Challenge
In the talk description below, turn the paragraph beginning "There are growing pains" into a short bulleted list that keeps its main facts.

Document section

It does NOT work on my computer

It's a wrap: more than 70 Drupalistas joined in Évora in May 2024. More editions coming in next years !

Speaker: Hernâni Borges de Freitas

Level: Intermediate

For years we heard the most common excuse a developer can have when facing a bug that reached production: It worked on my computer!

As developers we got used to develop on our laptop, using a local IDE, push and integrate in test environments and finally deploy to production. This has been the most normal lifecycle for every line of code we wrote.

We do this, acknowledging the challenges of managing and stabilizing local developments, which degrades our development experience and reduces the time we are actively developing.

Over time, software web development became more complex and with more dependencies. Containerized solutions for local development as DDEV and Lando became the standard way to setup local Drupal developments but truth is that it is harder today to have a simple and stable local Drupal development environment that it was 10y ago.

There are growing pains on local development, including performance bottlenecks, security concerns, and the ever-present struggle with changes in operating system and dependencies.

This complicates Drupal development for beginners, adds complexity when switching project and context, and raises the barrier for quick code contributions for Drupal.

Source data
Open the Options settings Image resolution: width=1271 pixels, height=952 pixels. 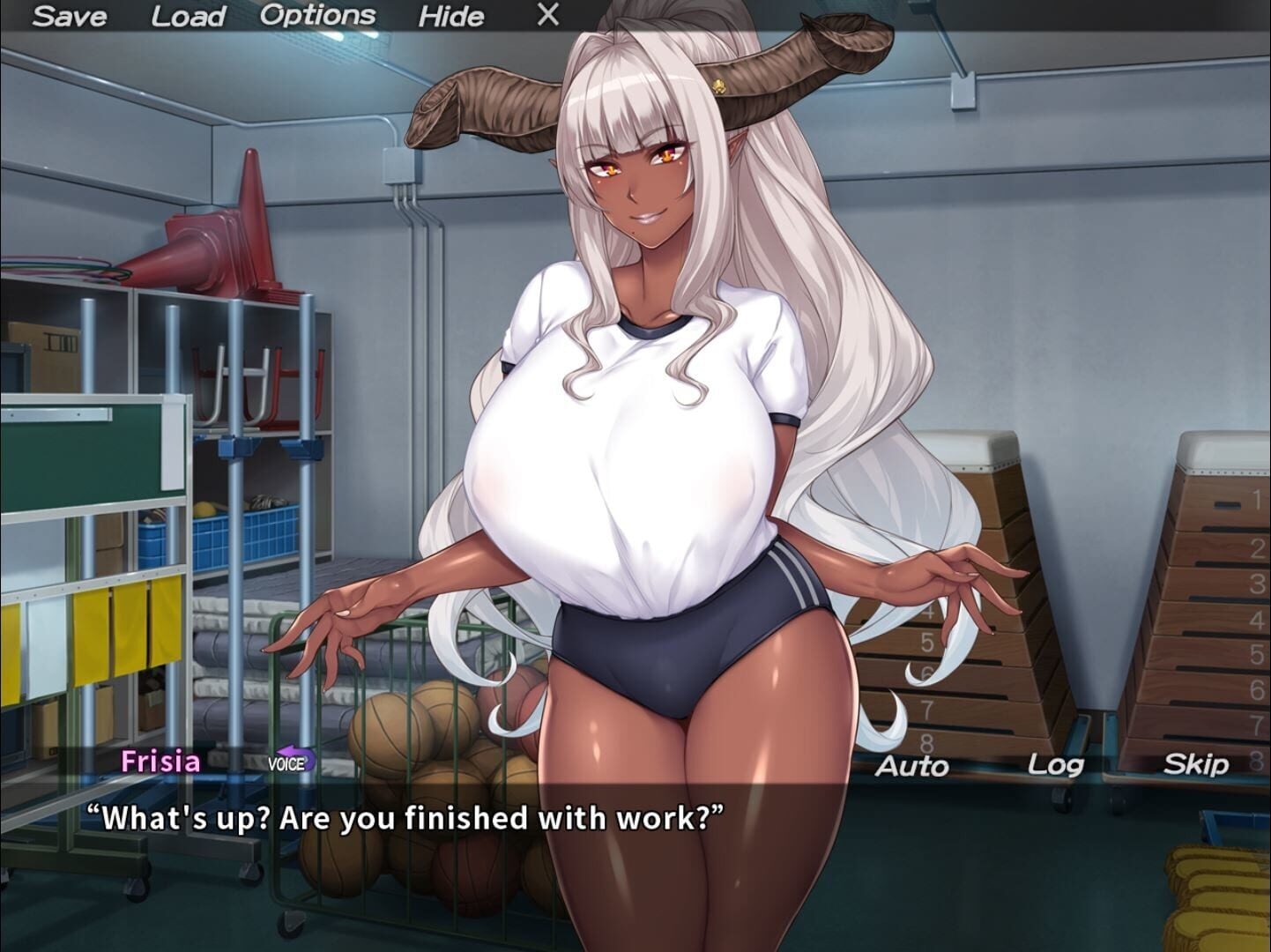coord(319,13)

Reply
Growing pains in local development:
- Performance bottlenecks
- Security concerns
- The constant struggle with changes in operating systems and dependencies